原査定において、本願商標が商標法第4条第1項第11号に該当するとして引用した登録第4487637号商標(以下「引用商標」という。)は、別掲のとおりの構成よりなり、平成9年12月11日に登録出願、第9類「電気通信機械器具,電子応用機械器具及びその部品」を指定商品として、平成13年7月6日に設定登録され、その後、同23年7月5日に商標権の存続期間の更新登録がなされ、現に有効に存続しているものである。
本願商標は、前記1のとおり、「Sound Engine」の文字を表してなるものであって、その構成文字は同書、同大、等間隔で外観上まとまりよく一体に表され、これから生じる「サウンドエンジン」の称呼も無理なく一連に称呼し得るものである。そして、その構成文字全体をもって、一種の造語を表したものと把握、認識され、特定の観念を生じないものとみるのが自然である。

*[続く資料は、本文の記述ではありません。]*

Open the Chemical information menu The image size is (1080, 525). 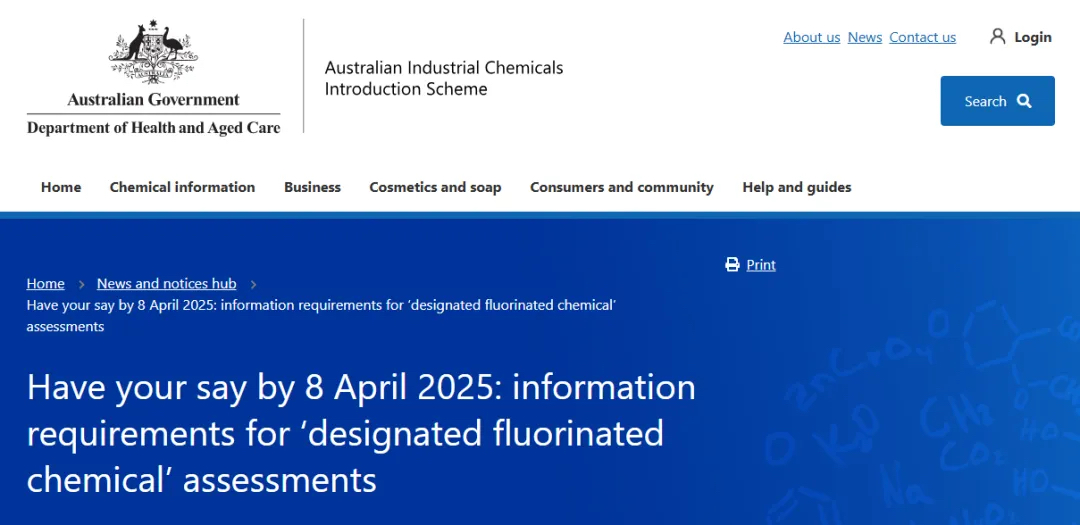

他方、引用商標は、別掲に示すとおり、長方形枠内に、「WAVIO」(その構成中の「A」の文字の横棒は、赤い丸形状で表し、該丸形状の左上を白くぼかしてある。)の文字と、該文字より小さく表した「Sound Engine」の文字を下段に表した構成からなるものであるが、長方形枠内に表されていることも相俟って、その構成上まとまりよく一体的に表されているものであるから、該構成文字全体をもって、特定の観念を生じない一種の造語を表したものとして認識し、把握されるとみるのが自然であって、引用商標に接する需要者等が、殊更に「WAVIO」の文字部分を捨象し、構成中下段に小さく表された「Sound Engine」の文字部分のみを分離・抽出して認識され取引に資されるとすべき特段の事情は見いだせないものである。
さらに、引用商標の構成中、「Sound Engine」の文字は、その指定商品との関係において、「WAVEファイルの音質を補正できる音声波形編集ソフト」の意味合いを有し、必ずしも識別力が強い語とはいえないものであるから、引用商標からは、「サウンドエンジン」の称呼は生じないものとみるのが相当である。
そうとすれば、引用商標からは、その構成文字全体に相応して「ウェイビオサウンドエンジン」及び「ウェイビオ」の称呼を生ずるというのが相当である。
以上からすれば、引用商標より単に「サウンドエンジン」の称呼をも生ずるとし、そのうえで、本願商標と引用商標が称呼上類似するとした原査定の認定、判断は、妥当なものということはできない。
したがって、本願商標が商標法第4条第1項第11号に該当するとして本願を拒絶した原査定は、取消しを免れない。
その他、本願について拒絶の理由を発見しない。
よって、結論のとおり審決する。